Oil down, Dollar slips
Crude oil prices fell on Friday ahead of a weekend meeting that could yield an output freeze by major producers, while the U.S. dollar and stocks across the globe edged lower but posted weekly gains.
On Wall Street, energy stocks led the market slightly lower as oil fell, and Apple shares also weighed after Nikkei business daily reported Apple will continue its reduced production of iPhones in light of sluggish sales.
The S&P 500, however, posted its seventh positive week in the last nine.
The MSCI index of stocks across the globe hit its highest point of the year on Thursday and emerging market stocks racked up their best weekly gain in six. European shares fell 0.3 percent but posted their largest weekly gain in two months.

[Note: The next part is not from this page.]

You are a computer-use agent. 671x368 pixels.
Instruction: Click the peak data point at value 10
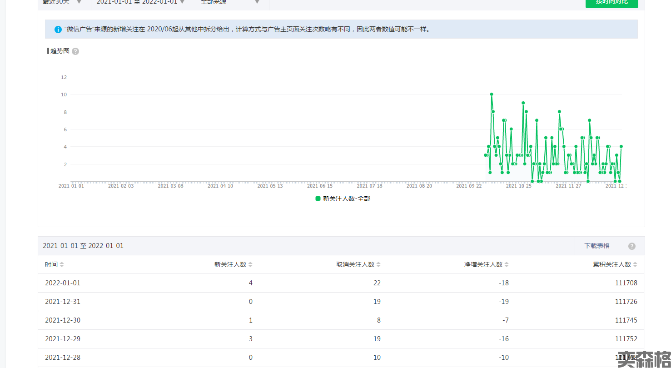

On Friday, the Dow Jones industrial average fell 28.97 points, or 0.16 percent, to 17,897.46, the S&P 500 lost 2.05 points, or 0.1 percent, to 2,080.73 and the Nasdaq Composite dropped 7.67 points, or 0.16 percent, to 4,938.22.
Japan's Nikkei closed 6.5 percent higher for the week.
China's economy grew 6.7 percent in the first quarter from a year earlier, meeting expectations and providing additional evidence that a slowdown in the world's second largest economy may be bottoming out.
The dollar index slipped 0.2 percent after the U.S. currency had gained more than 1 percent against both the yen and the euro earlier this week.
Speculation was still rife about whether top oil producers led by Saudi Arabia and Russia will be able to reach a deal in Qatar on Sunday to curb output.
"I think the fact that oil producers are talking suggests that the psychology of the market has changed a little bit and probably the worst of the oil price declines is behind us. This would be good for risk sentiment going forward," said Shaun Osborne, chief currency strategist at Scotiabank in Toronto.
Brent crude futures were down 1.7 percent at $43.10 and U.S. crude fell 2.7 percent, trading at $40.40. Both finished the week higher after rallies of about 8 percent in the previous week.
U.S. Treasury yields fell after the weaker-than-expected economic data, which suggests sluggish inflation and could prompt Federal Reserve Chair Janet Yellen to hold off on raising U.S. interest rate hikes further according to Lou Brien, markets strategist at DRW Trading in Chicago.
"We do have a bid in the market and I think it's because of the continued weakness in industrial production and utilization," Brien said.
Benchmark 10-year Treasury note rose 8/32 in price to yield 1.7535 percent, from 1.781 percent late Thursday.
Safe-haven gold posted a weekly loss, the first in three.